Which brings us to the crucial difference between 1978's City to City and Night Owl, an album I suspect won't sell quite as spectacularly. There was an expansiveness to City to City that reflected Rafferty's relief at having finally extricated himself from the contractual hassles that, according to his version of events, sabotaged Stealers Wheel (the group he co-led with Joe Egan) and kept him out of the studio for years. You could feel the exhilaration in Ravenscroft's saxophone riff in "Baker Street," a song about those hassles, while the gospel music that served as a subtext of sorts throughout the LP provided a subliminal uplift.

Night Owl, however, offers no easy, exuberant escapes.
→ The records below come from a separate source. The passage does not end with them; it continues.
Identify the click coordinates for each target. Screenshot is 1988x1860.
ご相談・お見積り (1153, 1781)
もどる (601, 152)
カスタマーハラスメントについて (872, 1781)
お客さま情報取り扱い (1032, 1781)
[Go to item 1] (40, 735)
The arrangements are dense and clunky, with no open spaces in which soloists can kick up their heels. The gospel influence is gone, replaced by the dour, earthbound strains of country music, and the rhythms tend to trudge -- like life itself, in Rafferty's view.

If Rafferty's insistence that living is hard, grueling work is admirable for its stubborn integrity, it also encourages him to settle for the merely workmanlike in his music. Night Owl is beautifully and immaculately crafted, but it smacks of a certain cowardice -- as if the artist were so wary of being deluded he couldn't trust even the free play of his own melodic imagination. Because Rafferty doesn't dare to hope, he doesn't dare at all, and in playing it suspiciously, Night Owl ultimately pays it safe. Nothing here is as stark as City to City's "Whatever's Written in Your Heart," as frolicsome as "Mattie's Rag," as inspiring as "The Ark" or as ingenious as "Baker Street."

But when Gerry Rafferty pays yet another modest tribute to his wife, when he sings one more song that's infinitely sad and infinitesimally hopeful, his refusal to play the role of the hero becomes a kind of hard-bitten heroism. And the melancholy he'd never dream of inflating into melodrama becomes sweetly, profoundly moving.

- Ken Emerson, Rolling Stone, 8-9-79.

Bonus Review

Here's a musical memory test you should try on someone else's copy of this album -- don't spend money for your own unless you pass the test, which is in two parts. Ready? Here we go. Part one: play the album twice; now see if you can remember any of the melodies on it. If you can't, go on to part two: hum the melody line of Rafferty's previous hit, "Baker Street." No, no -- you're humming the saxophone riff that everybody remembers; that doesn't count, you have to hum the melody.

Did you fail the test? Don't feel bad; I did too. Really, this is a remarkable album. Even a close, determined listening yields nothing for the brain, heart, or feet. All the songs have much the same tempo, the breathy, thin vocals are all delivered at half power, and the instrumental accompaniment tick-tocks along without accomplishing anything. Even the "Baker Street"-style sax riffs don't hook up because there's nothing to hook on to in these songs. There's so much air in the material and performances that you could fly a jumbo jet through them. Amazing.

- Joel Vance, Stereo Review, 10/79.

 Reader's Comments

Roger Bellamy (Jan. 2022)

Most rock reviewers don't 'get' the mood of this album. It's of a man that realises that fame is very transient, there's always the pressure of living up to the standard of your greatest hit, knowing criticism is ever present when you fail.

It's a working class 'who the feck do you think you are', the daily, monotonous grind till you either retire or die. Blues but in a different genre.

Incidentally I lived in part of the studios where Night Owl and City to City were recorded 2013-4 - my wife had bought one of the four town houses shortly after they were converted from studios in 2004.